Gott sei Dank gerät die PKV, wie von der Autorin dargestellt, immer mehr in die Defensive, und zwar so, dass die Zeit für sie als Vollversicherer abläuft. Dies insbesondere bedingt durch die ungedeckelten Honorarbeträge, die Ärzte und Zahnärzte ihren Patienten in Rechnung stellen können. Versucht jemand aus deren Reihen, wegen der für ihn sich ergebenden ungünstigen Vertragsbedingungen in einen günstigeren Tarif zu wechseln, würde dieses Recht "von vielen Kassen trickreich unterlaufen", sagt die Autorin an dieser Stelle. Als Perspektive, die sich hier zur Lösung der Problematik abzeichnet, ist die von Rot-Grün angepeilte Bürgerversicherung anzusehen, die der europaweit einmaligen Spaltung der Kassenlandschaft in Private und Gesetzliche ein Einde machen würde.



Ebenfalls heute in der HAZ erschienen: Der Beitrag von Thomas Magenheim, in dem der Autor sich unter dem Titel "Arbeit als Ramschware" mit den Auswüchsen der Leiharbeit befasst. Auch die ist auf Betreiben der für die ganz großen Firmen tätigen Lobbyisten eingeführt worden, um deren Profite nur ja nicht zu schmälern. Der Darstellung von Magenheim folgend arbeitet heute rund eine Million Menschen in Deutschland "in dieser Form eines prekären Arbeitsverhältnisses,... Das sind dreimal mehr als noch 2004. Sie verdienen nicht nur im Schnitt 40 Prozent weniger als Stammkräfte im selben Betrieb." Auch haben sie weniger Rechte und werden als Erste gefeuert.

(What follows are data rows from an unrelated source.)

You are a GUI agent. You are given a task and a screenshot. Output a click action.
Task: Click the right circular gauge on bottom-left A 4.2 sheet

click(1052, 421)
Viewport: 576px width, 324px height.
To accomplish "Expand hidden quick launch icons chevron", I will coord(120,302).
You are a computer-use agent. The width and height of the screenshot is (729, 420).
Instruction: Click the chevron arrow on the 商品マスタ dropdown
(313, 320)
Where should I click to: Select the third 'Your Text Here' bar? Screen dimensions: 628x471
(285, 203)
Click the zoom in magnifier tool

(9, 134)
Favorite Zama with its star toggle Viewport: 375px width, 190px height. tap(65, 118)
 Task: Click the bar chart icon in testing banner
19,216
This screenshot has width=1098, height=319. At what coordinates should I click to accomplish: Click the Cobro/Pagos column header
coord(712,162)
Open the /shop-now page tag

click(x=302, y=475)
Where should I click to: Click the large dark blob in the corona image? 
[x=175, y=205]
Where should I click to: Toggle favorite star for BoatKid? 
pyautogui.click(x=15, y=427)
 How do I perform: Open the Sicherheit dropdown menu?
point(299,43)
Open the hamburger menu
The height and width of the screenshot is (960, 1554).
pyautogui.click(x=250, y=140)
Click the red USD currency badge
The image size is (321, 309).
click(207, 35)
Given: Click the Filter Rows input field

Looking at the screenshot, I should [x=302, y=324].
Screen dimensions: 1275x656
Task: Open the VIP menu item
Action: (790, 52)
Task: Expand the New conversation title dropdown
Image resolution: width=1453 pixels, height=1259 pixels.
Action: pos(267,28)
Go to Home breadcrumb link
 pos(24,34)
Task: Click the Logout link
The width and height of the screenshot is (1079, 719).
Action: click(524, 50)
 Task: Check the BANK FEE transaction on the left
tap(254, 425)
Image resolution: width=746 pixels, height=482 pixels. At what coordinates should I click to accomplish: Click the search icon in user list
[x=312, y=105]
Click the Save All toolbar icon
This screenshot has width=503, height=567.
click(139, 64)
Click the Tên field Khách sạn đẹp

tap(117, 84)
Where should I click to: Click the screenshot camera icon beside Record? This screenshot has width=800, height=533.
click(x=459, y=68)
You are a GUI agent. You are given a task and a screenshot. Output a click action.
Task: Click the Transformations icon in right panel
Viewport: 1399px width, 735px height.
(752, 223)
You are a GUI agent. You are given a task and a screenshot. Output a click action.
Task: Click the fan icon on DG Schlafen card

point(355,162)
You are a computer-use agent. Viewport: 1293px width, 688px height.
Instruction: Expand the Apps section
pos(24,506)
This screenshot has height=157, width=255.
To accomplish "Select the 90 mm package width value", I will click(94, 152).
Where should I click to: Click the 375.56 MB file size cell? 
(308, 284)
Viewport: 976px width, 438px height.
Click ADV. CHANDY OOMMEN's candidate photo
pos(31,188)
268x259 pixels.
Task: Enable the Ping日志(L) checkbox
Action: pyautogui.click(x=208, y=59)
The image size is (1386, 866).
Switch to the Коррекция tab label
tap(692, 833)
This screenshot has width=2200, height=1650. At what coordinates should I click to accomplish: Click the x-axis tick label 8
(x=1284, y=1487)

Dazu meint der Gewerkschaftsvize der IG Metall, Detlef Wetzel: " 'Leiharbeit ist das sichtbarste Beispiel für die Verrohung der Sitten auf dem Arbeitsmarkt'. .. Auf diese Weise verkomme Arbeit zur Ramschware und Menschen würden zur bloßen Kostenstelle degradiert. Dies ist insbesondere in Großbetrieben der Fall, wie der Soziologe Hajo Holst herausgefunden hat: "Jede zweite Firma über 250 Beschäftige setze heute Leiharbeiter ein. Bei der Hälfte davon mache sie gut ein Fünftel der Belegschaft aus." Decouvrierend und in den Augen des Bloggers geradezu vernichtend das Statement, welches der Journalist am Ende seines Beitrags abgibt: "Leiharbeit wird von Betrieben strategisch eingesetzt und nicht wie ursprünglich gedacht, um Auftragsspitzen abzudecken, sagt Holz." Welch letztere Aussage der Blogger einfach nur für ein Gerücht halten kann, weil er immer nur mitbekommt, dass es den Firmen nur darum geht, die für sie Tätigen in einer möglichst großen Abhängigkeit von sich zu halten und sie im Firmeninteresse lenkbar zu machen. Wie noch erst soeben in der Kabarettsendung "Neues aus der Anstalt" kritisiert, bringt die oft berufene Freiheit - zuletzt tönte der neue Bupräsi von ihr - den Menschen für sie kaum etwas für sie Verwertbares und stellt sich eigentlich mehr als unerfülltes Postulat dar.